**EXERCISE DIRECTIONS:** Where a line of the records contains the word "will", show that line.

**TASK INPUT:**

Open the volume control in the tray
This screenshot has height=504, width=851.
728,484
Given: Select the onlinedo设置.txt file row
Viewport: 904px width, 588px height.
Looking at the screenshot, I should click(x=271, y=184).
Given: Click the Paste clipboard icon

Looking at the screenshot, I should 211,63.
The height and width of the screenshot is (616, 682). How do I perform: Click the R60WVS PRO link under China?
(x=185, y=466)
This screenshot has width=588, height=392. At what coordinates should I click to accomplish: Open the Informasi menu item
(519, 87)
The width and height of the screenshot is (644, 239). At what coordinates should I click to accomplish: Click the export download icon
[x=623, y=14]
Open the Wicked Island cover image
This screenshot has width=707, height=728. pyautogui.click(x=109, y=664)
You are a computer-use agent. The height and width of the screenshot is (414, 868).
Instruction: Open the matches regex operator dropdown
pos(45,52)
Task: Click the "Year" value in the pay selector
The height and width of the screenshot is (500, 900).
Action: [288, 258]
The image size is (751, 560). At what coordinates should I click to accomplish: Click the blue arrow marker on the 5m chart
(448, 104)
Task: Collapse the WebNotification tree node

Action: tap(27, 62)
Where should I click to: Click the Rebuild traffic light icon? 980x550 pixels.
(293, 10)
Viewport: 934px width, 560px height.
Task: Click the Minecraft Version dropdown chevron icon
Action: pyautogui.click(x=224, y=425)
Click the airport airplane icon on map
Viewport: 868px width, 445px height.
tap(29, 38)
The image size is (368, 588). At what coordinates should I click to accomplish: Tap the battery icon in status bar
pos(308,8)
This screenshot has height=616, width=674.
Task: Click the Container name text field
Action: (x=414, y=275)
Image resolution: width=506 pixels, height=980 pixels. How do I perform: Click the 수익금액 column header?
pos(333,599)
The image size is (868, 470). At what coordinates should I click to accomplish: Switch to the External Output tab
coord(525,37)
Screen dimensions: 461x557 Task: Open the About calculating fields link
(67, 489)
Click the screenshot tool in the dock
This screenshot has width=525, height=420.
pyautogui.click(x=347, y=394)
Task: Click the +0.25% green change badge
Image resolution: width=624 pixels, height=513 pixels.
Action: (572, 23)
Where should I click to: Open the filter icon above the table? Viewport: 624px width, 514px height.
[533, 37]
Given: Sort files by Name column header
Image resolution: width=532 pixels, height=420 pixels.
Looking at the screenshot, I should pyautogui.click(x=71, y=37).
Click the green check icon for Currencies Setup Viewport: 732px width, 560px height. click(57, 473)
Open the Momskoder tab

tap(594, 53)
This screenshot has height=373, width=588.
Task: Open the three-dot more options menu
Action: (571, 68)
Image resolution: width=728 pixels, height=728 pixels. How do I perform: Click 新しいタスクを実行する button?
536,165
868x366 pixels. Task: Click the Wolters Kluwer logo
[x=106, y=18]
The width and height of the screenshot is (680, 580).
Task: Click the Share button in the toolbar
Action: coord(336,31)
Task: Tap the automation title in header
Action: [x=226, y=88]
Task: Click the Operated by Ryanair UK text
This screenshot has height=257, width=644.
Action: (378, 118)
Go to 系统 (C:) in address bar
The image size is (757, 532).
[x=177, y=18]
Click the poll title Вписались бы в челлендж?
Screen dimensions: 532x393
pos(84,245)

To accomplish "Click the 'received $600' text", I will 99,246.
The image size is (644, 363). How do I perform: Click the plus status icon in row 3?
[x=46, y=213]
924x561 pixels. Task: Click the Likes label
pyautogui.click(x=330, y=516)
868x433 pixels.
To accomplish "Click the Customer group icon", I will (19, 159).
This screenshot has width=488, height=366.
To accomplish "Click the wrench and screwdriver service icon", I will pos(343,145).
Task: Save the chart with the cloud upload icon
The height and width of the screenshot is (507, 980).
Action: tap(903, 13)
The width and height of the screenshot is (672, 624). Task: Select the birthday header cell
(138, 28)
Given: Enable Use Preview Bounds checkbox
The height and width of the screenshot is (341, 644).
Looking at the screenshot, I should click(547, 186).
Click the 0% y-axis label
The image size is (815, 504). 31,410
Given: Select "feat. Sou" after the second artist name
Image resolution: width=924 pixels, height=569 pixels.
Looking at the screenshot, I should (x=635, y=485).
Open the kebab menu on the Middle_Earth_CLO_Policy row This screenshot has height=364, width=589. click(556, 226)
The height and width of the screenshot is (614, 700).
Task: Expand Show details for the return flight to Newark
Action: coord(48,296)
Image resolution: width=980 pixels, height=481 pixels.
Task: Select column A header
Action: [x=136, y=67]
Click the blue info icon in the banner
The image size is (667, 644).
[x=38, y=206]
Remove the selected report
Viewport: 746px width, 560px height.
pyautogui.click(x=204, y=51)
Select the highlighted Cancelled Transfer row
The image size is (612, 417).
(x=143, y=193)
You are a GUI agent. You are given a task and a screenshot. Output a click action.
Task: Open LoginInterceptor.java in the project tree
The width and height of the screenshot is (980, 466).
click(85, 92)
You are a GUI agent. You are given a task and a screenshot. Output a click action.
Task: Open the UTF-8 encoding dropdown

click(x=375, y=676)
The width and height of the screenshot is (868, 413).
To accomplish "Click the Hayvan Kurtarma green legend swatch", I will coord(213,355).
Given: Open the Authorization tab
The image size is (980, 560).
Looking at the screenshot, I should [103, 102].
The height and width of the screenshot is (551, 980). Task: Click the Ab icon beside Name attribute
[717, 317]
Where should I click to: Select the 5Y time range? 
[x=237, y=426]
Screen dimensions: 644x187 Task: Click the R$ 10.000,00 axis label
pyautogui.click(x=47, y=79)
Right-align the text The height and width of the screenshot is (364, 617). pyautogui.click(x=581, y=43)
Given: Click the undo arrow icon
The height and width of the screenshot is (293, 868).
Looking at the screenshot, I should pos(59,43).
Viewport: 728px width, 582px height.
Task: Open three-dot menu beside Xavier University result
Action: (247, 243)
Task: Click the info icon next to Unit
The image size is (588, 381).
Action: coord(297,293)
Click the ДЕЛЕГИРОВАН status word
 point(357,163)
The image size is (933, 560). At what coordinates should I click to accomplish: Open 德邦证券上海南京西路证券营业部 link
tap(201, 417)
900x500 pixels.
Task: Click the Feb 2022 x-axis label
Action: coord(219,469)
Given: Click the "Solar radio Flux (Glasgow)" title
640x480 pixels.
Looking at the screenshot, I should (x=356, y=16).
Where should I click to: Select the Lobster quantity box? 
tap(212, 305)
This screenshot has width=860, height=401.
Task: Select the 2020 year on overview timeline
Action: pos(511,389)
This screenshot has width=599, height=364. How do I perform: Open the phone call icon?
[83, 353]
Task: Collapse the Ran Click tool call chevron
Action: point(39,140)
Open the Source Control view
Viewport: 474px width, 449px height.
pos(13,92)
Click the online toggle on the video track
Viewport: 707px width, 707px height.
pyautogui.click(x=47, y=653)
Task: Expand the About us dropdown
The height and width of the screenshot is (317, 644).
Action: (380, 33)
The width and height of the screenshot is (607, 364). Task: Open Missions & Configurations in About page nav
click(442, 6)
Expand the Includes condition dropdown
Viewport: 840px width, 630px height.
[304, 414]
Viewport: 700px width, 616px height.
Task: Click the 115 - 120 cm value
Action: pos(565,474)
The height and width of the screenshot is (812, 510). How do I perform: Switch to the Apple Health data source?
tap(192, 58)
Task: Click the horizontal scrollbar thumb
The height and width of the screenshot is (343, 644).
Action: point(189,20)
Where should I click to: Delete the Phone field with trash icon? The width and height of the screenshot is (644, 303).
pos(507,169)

**EXERCISE SOLUTION:**
To accomplish "Click the 'received $600' text", I will 99,246.
To accomplish "Click the Customer group icon", I will (19, 159).
To accomplish "Click the wrench and screwdriver service icon", I will pos(343,145).
To accomplish "Click the Hayvan Kurtarma green legend swatch", I will coord(213,355).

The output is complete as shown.